◆ Work to complete:
Every record here must be copied exactly, except for the images it holds.

(Dataset excerpts)

------------------------

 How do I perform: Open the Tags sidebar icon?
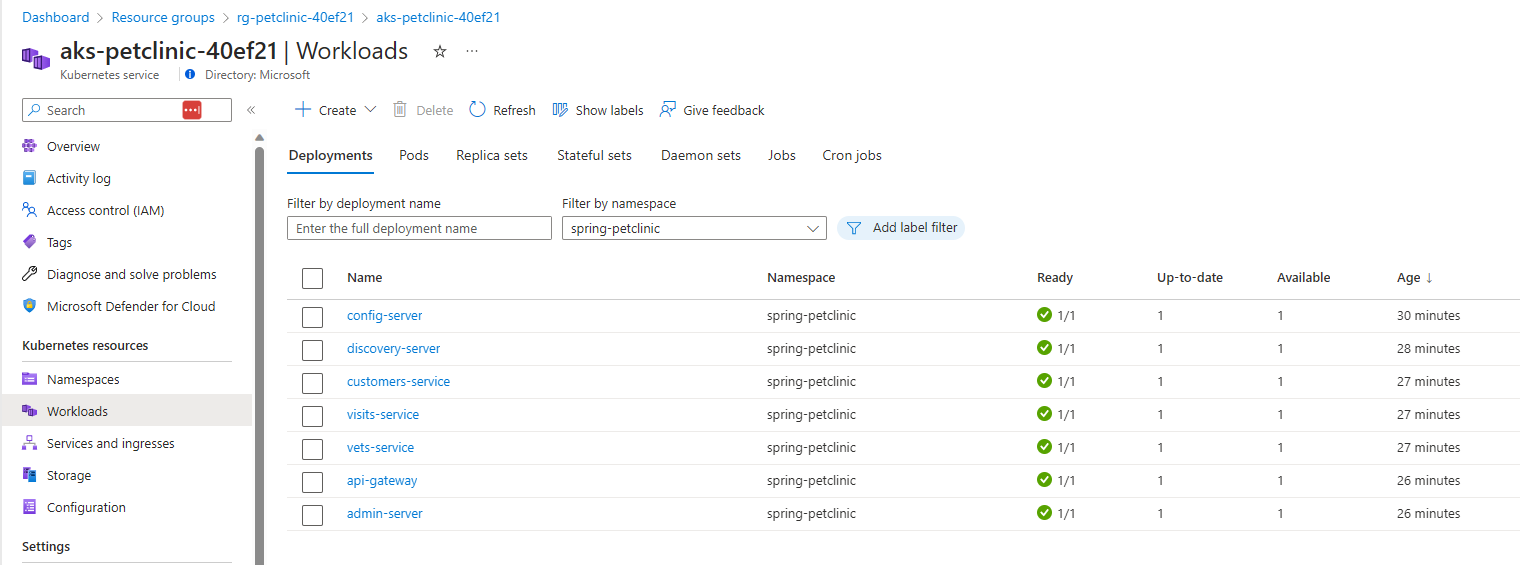coord(30,242)
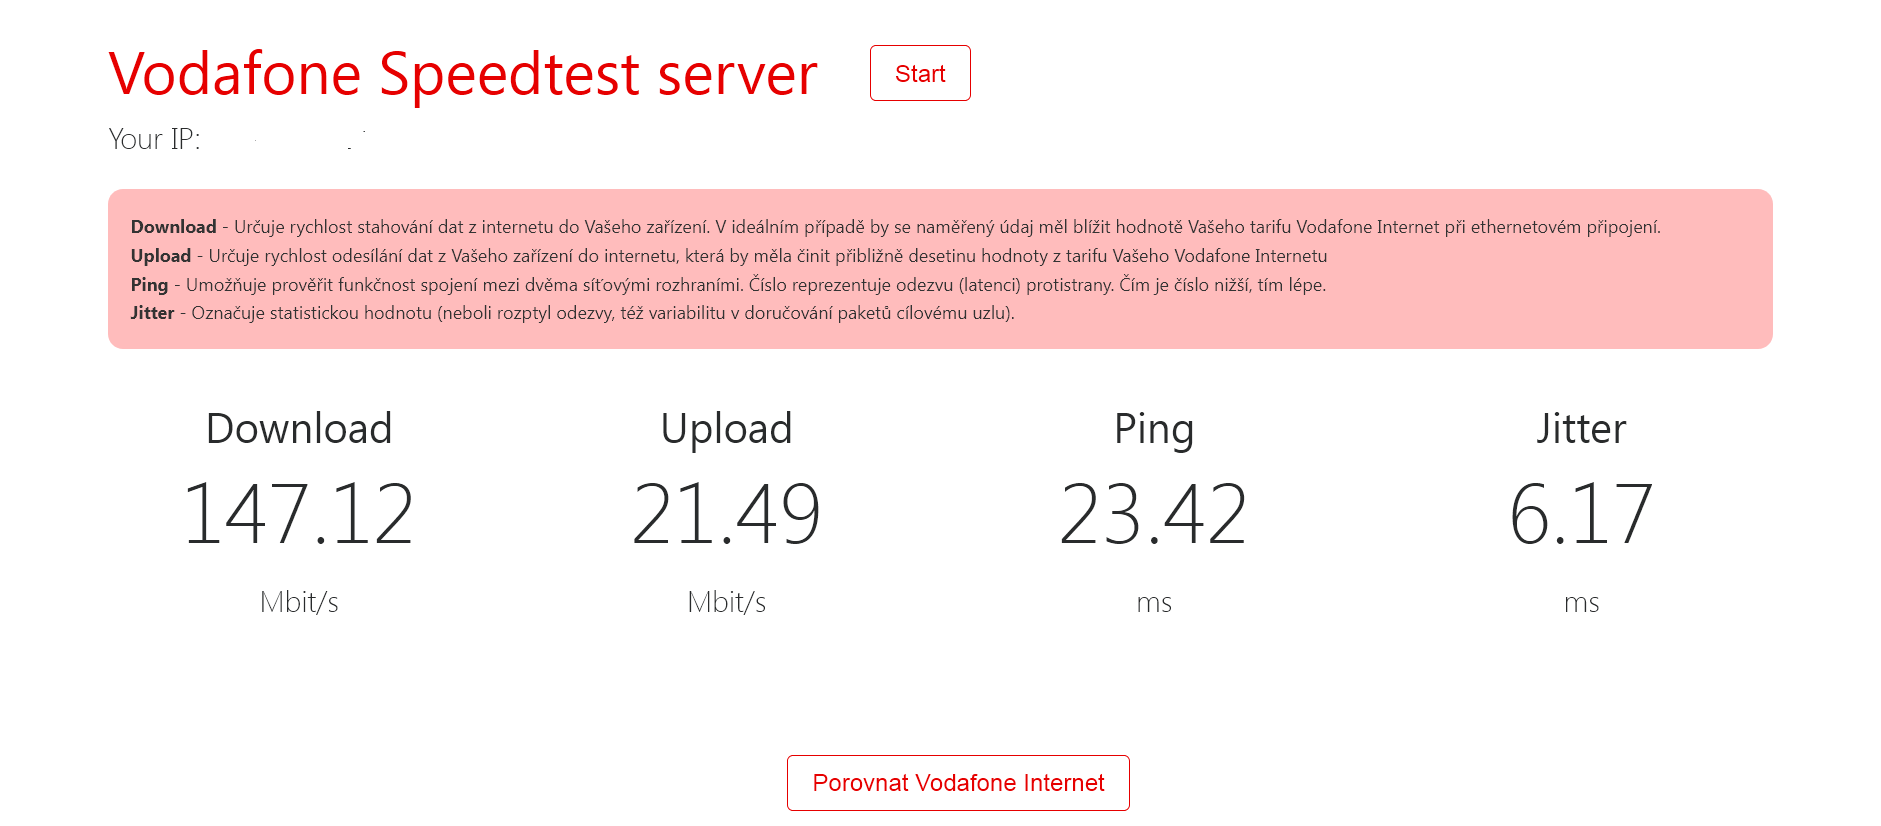The height and width of the screenshot is (826, 1881).
Task: Click the large Ping result heading
Action: (x=1153, y=428)
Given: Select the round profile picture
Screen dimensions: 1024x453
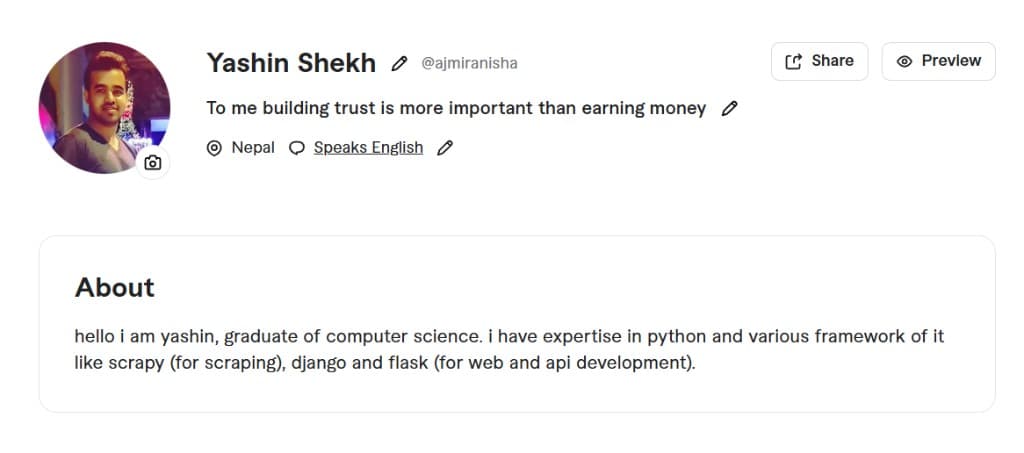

------------------------

◆ Solution below:
 How do I perform: Open the Tags sidebar icon?
coord(30,242)
The height and width of the screenshot is (826, 1881).
Task: Click the large Ping result heading
Action: (x=1153, y=428)
Given: Select the round profile picture
Screen dimensions: 1024x453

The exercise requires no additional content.